Флуоресцирующие метки для ПЦР в реальном времени

Мы уже рассказывали подробнее о ПЦР в реальном времени, пришло время познакомиться поближе с одним из ключевых компонентов метода, появление которого сделало его возможным — флуоресцирующих метках. Они обеспечивают свечение, необходимое для визуализации продуктов реакции. Существует два основных типа меток: интеркалирующие агенты и зонды с флуорофором [1].

В обоих случаях метка выступает в роли репортерной молекулы и флуоресценция, излучаемая ею, возрастает по мере накопления продукта ПЦР, то есть с каждым циклом амплификации.

В зависимости от молекулы, используемой для обнаружения, методы ПЦР в реальном времени можно условно разделить на два раздела:

1. Неспецифическое обнаружение с использованием ДНК-связывающих красителей;
   
2. Специфические зонды для конкретных целей обнаружения.

В первом случае, красители, связывающиеся с ДНК, используются в качестве флуоресцентных репортеров для мониторинга реакции ПЦР в реальном времени. Фиксируя величину излучения на каждом цикле, можно контролировать реакцию ПЦР во время экспоненциальной фазы. Если построить график между логарифмом исходного количества матрицы и соответствующей величиной излучения, то можно отметить линейную зависимость величин.
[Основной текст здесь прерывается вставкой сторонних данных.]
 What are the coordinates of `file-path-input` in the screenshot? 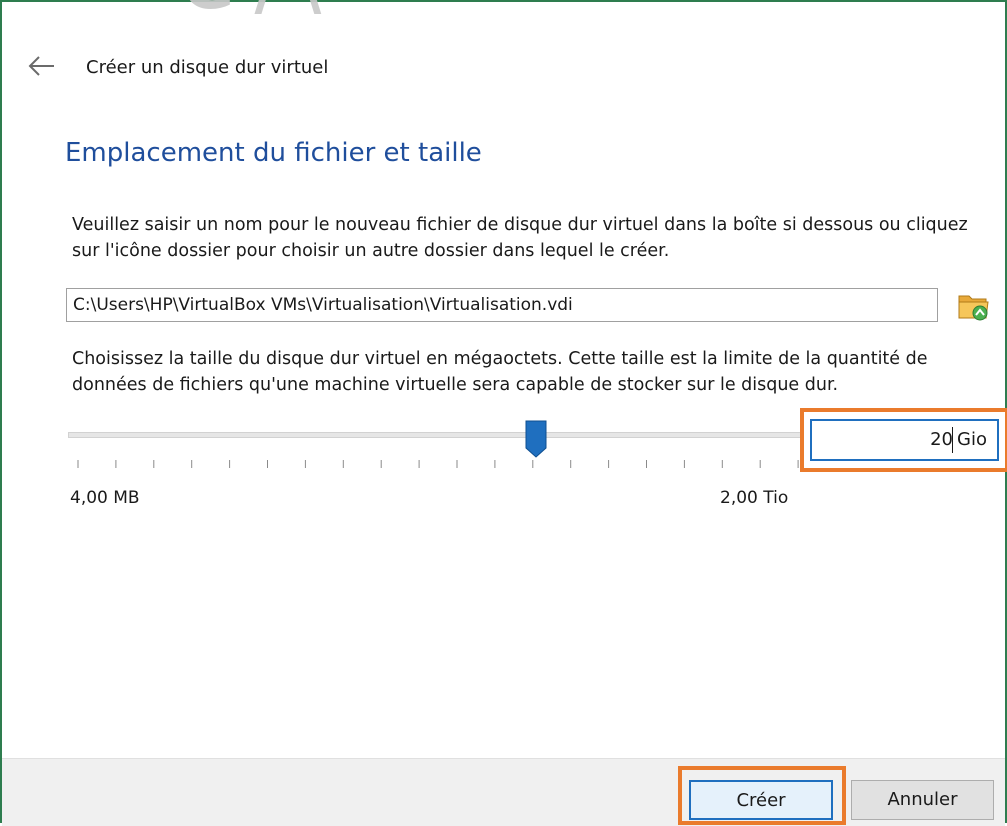 It's located at (502, 305).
Один из наиболее широко используемых интераклирующих агентов — SYBR Green, специфичен для двухцепочечной ДНК. Он связывается с малой бороздкой двойной спирали. В растворе несвязанный краситель тоже флуоресцирует, только очень слабо. После связывания с ДНК, флуоресценция возрастает. SYBR Green остается стабильным в условиях ПЦР, в некоторых случаях его модифицируют при помощи оптического фильтра для гармонизации длин волн возбуждения и излучения. Для обнаружения также можно использовать бромид этидия, но его канцерогенность серьезно ограничивает использование.

Интеркалирующие красители достаточно бюджетны и просты в использовании, но у них есть недостаток — флуоресцентный сигнал могут генерировать как специфические, так и неспецифические продукты. Поэтому, в случае необходимости обнаружить конкретную последовательность нуклеотидов внутри ДНК, прибегают к использованию специфичных зондов. Они представляют собой олигонуклеотидные зонды, меченные красителем и тушителем. Во время ПЦР флуорофор и тушитель разделяются, что приводит к увеличению флуоресценции. Разделение происходит либо путем расщепления олигонуклеотида, либо путем изменения вторичной структуры олигонуклеотидного зонда, когда он отжигается с ДНК-мишенью [2,3]. Альтернативный подход к обнаружению и количественному определению нуклеиновых кислот использует фрагменты репортера и тушителя, прикрепленные непосредственно к праймерам ПЦР вместо гибридизационного зонда [4].

Олигонуклеотидные зонды, меченные красителем и тушителем есть нескольких типов [5]:

1. TaqMan. Подобные зонды представляют собой небольшой олигонуклеотид, комплементарный фрагменту ДНК. В его состав входит репортер и гаситель, это два отдельных флуорофора. Когда они расположены рядышком, то гаситель не позволяет зафиксировать свечение репортера. Но при амплификации ДНК-полимераза нарушает целостность зонда и свечение может быть зафиксировано датчиками прибора.
   
   
2. Молекулярные маяки. Они представляют собой одноцепочечные фрагменты ДНК с петелькой, похожей на шпильку. На концах, также, как и в случае TaqMan "сидят" репортер и гаситель. В этом случае флуоресценция считывается прибором уже на этапе отжига праймеров.
   
   
3. Праймеры-скорпионы. По структуре они похожи на маяки, только на после гасителя в довесок еще следует праймер, с которого и начинается амплификация. Флуоресценция считывается на этапе отжига праймера. Только шпилька зонда, подобно хвосту скорпиона соединяется с ДНК, синтезированной с присоединенного праймера.